I wrote a piece the other day, basically saying that, if you're concerned about unemployment, you're likely to be better off if you come up with some form of social protection that doesn't impede the flexible working of the labour market, rather than reaching for some "job protection" measure that makes it harder for employers to lay people off. Making it harder to fire, for example, makes it less attractive to hire in the first place.
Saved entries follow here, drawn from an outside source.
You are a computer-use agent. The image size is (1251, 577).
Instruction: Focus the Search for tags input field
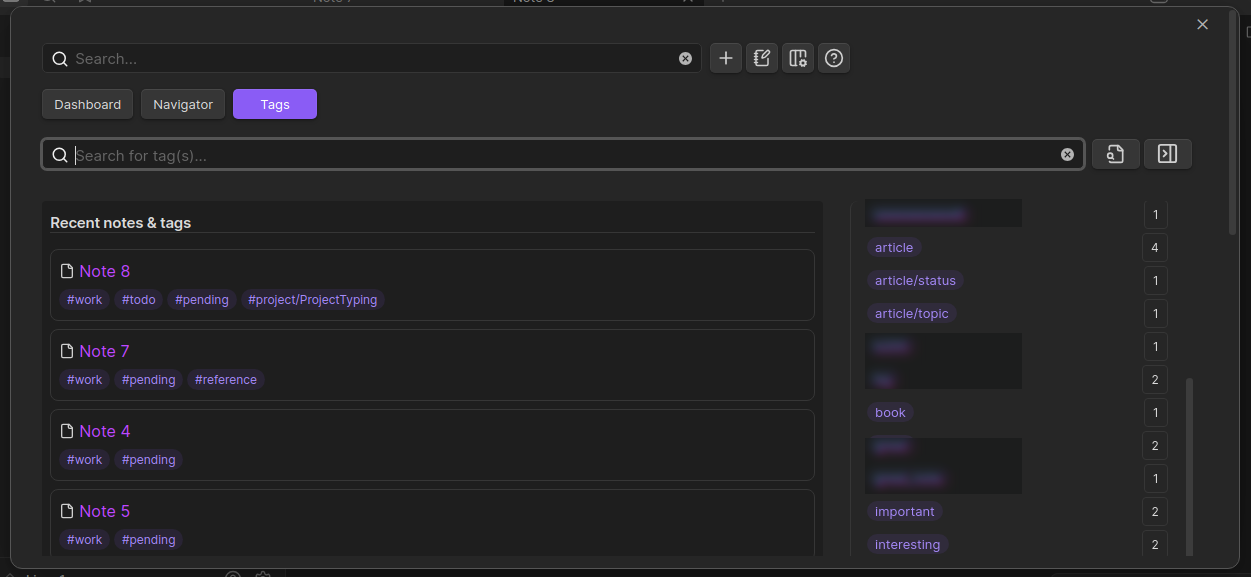click(560, 154)
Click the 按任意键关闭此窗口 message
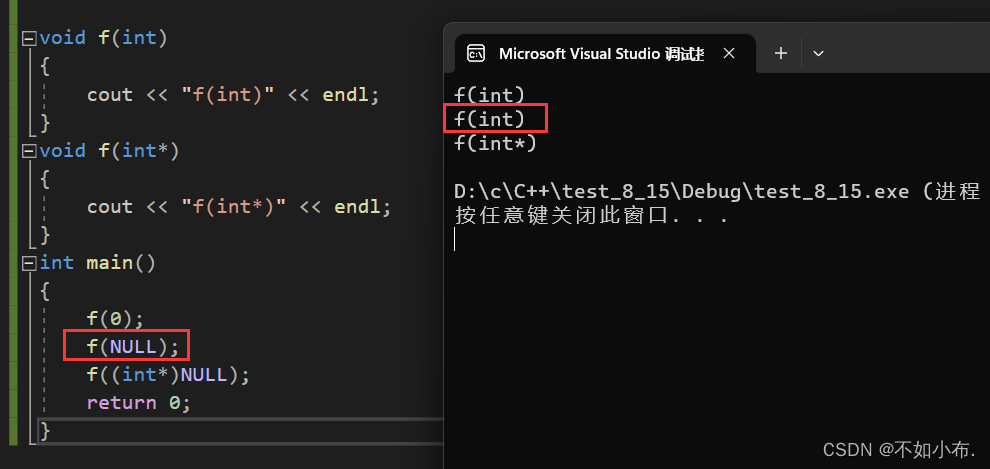This screenshot has height=469, width=990. click(x=590, y=215)
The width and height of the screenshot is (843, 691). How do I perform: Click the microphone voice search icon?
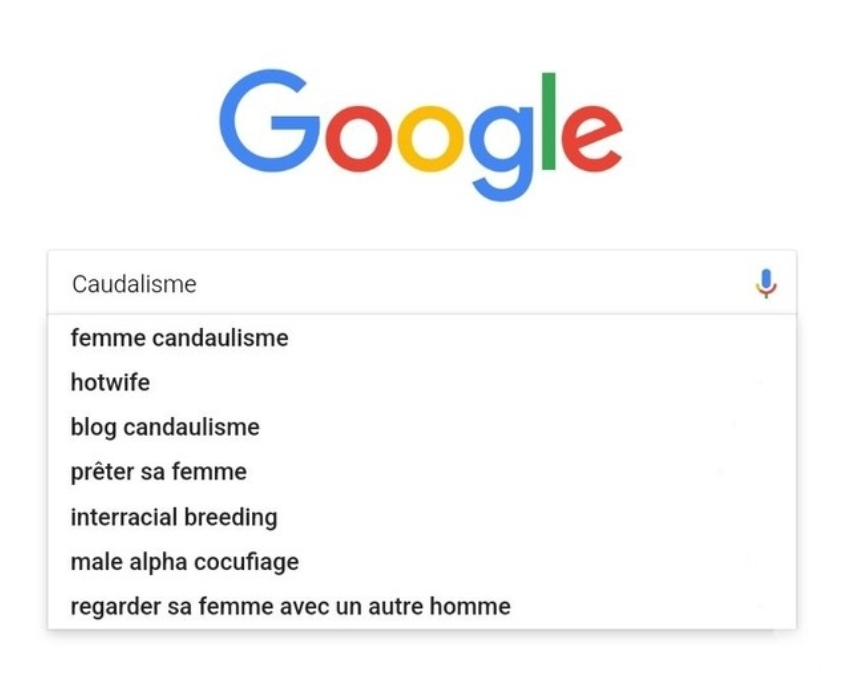766,284
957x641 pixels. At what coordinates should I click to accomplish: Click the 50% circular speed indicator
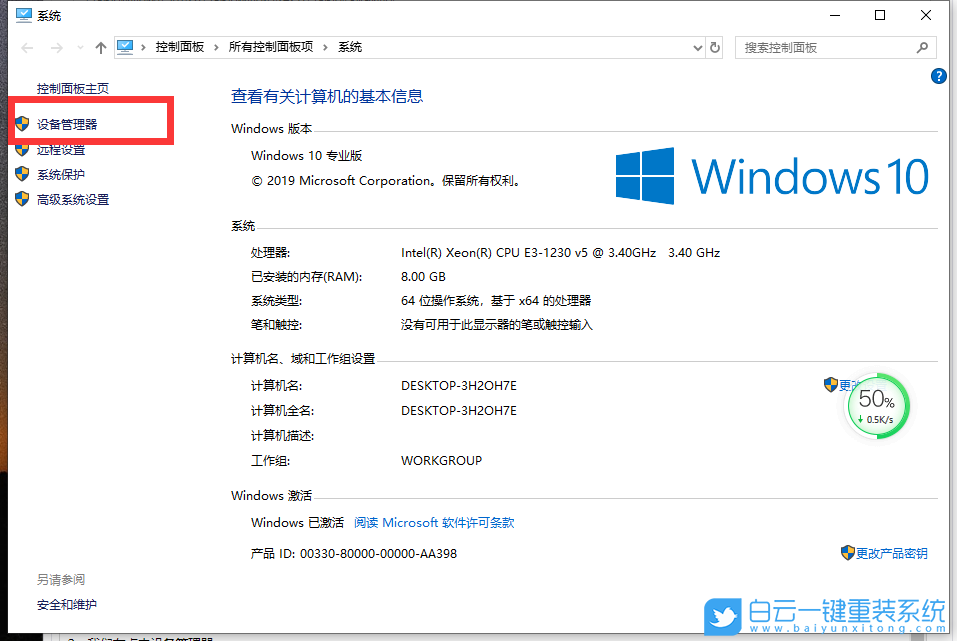(x=877, y=405)
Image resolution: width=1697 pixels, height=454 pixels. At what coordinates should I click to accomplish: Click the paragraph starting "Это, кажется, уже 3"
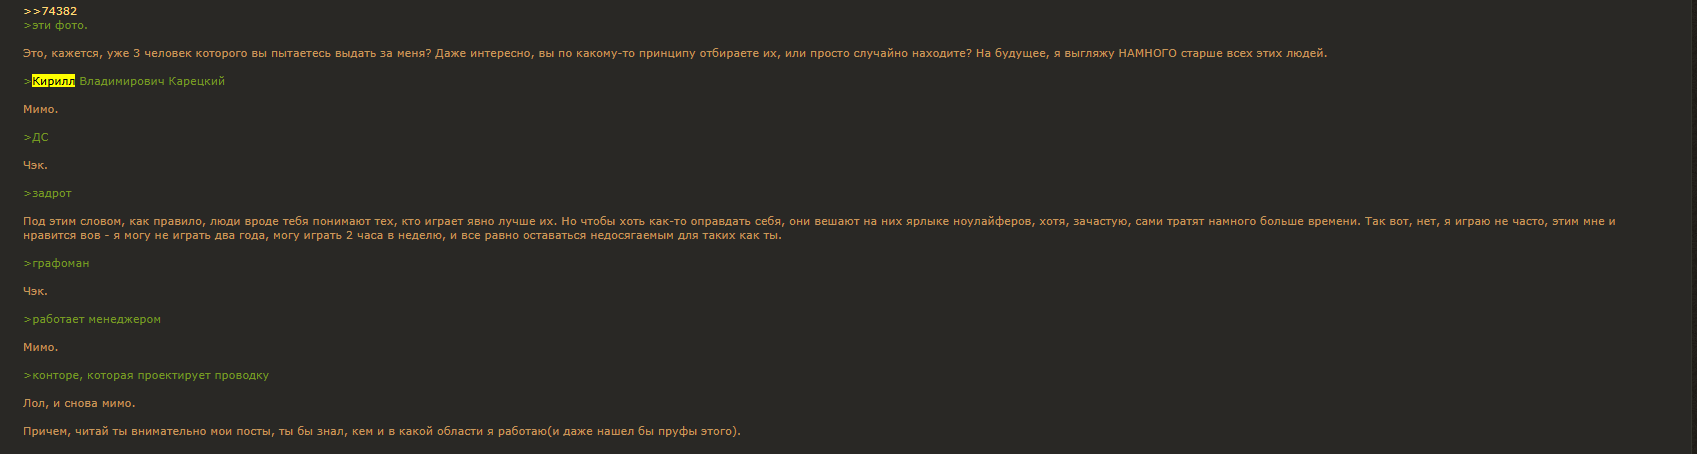[675, 53]
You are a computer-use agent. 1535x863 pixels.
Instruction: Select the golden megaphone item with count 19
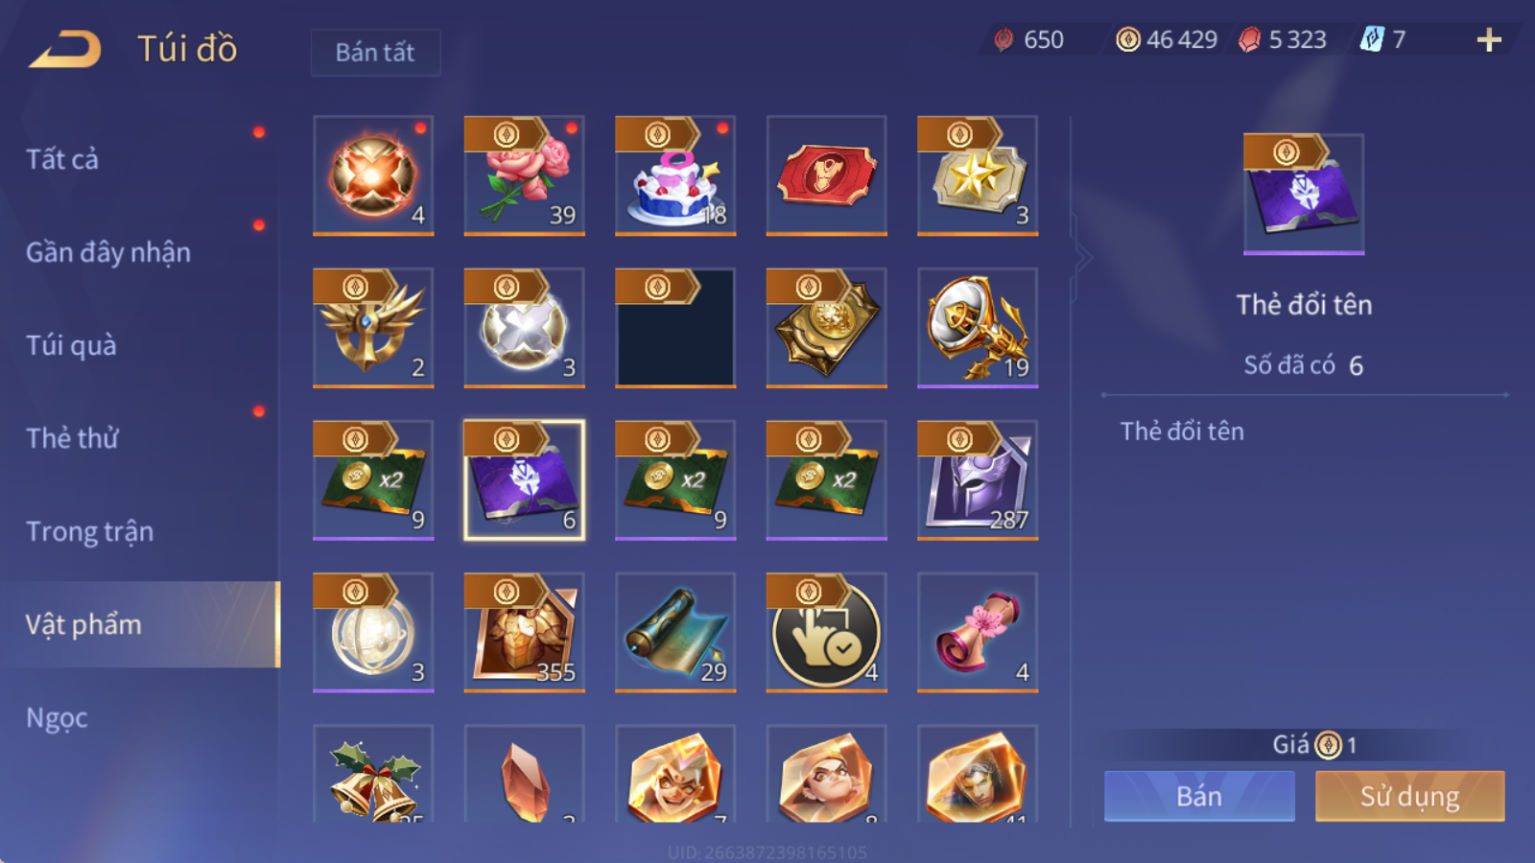click(x=977, y=327)
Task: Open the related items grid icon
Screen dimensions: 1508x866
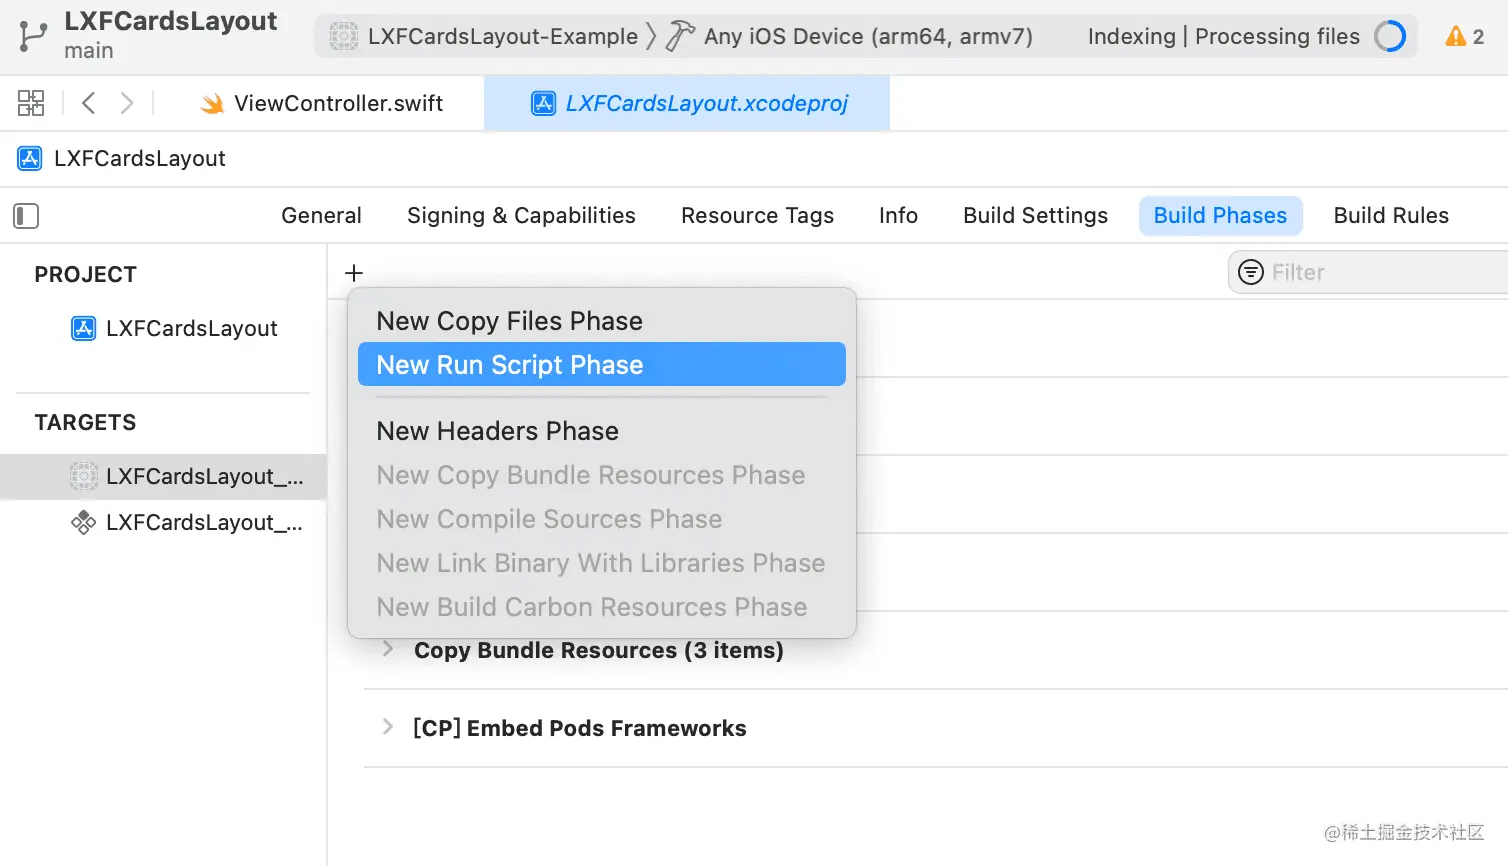Action: pos(31,103)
Since then I was browsing on the excellent Vox site, which is where the Centre for Economic Policy Research posts shorter version of its research papers (the papers themselves are, sadly, only available by subscription, through you can see the titles and read the abstracts here). And I came across a piece by Jan van Ours, a professor of labour economics at Tilburg, that was mostly about other things but happened to throw a little light on how well our own labour market is performing. It included a graph (below) which compared unemployment rates in a range of countries in 1985 and 2013, the years being chosen because they were at a roughly similar point in the global economic cycle ("a couple of years after the 1980s recession and the Great Recession respectively"). The chart's not perfect - Ireland for example happened to be in a tight cyclical spot in both years, for different reasons - but it's still a good general guide to which countries had persistently low or persistently high unemployment.
Some countries can burden themselves, more or less permanently, with labour markets that work systematically badly, and other countries have devised labour market regimes where unemployment tends to be systematically low. Or as the author says, "Clearly, despite the difference of 28 years, the unemployment rates in the two years are highly correlated across the countries. Spain has the highest unemployment rate in both years whereas Austria, Japan, Norway, and Switzerland have the lowest unemployment rates in both years", and, I'm pleased to say, we're in the same neighbourhood as the good guys. We've got a system that works, by international standards.
I also quite liked the author's conclusion (and it applies to other less easy to employ groups, too) that "Economic growth affects above all the position of young workers. Economic growth causes youth unemployment rates to go down quickly and youth employment rates go up fast. Therefore, economic growth benefits mostly those who need it the most". In these post-Piketty days there's a lot of attention, some of it deserved, on inequality and possible redistribution policies: let's not forget the bleeding obvious, that running the economy at full capacity, with decent jobs likely to be available for more marginal groups, does wonders for social outcomes.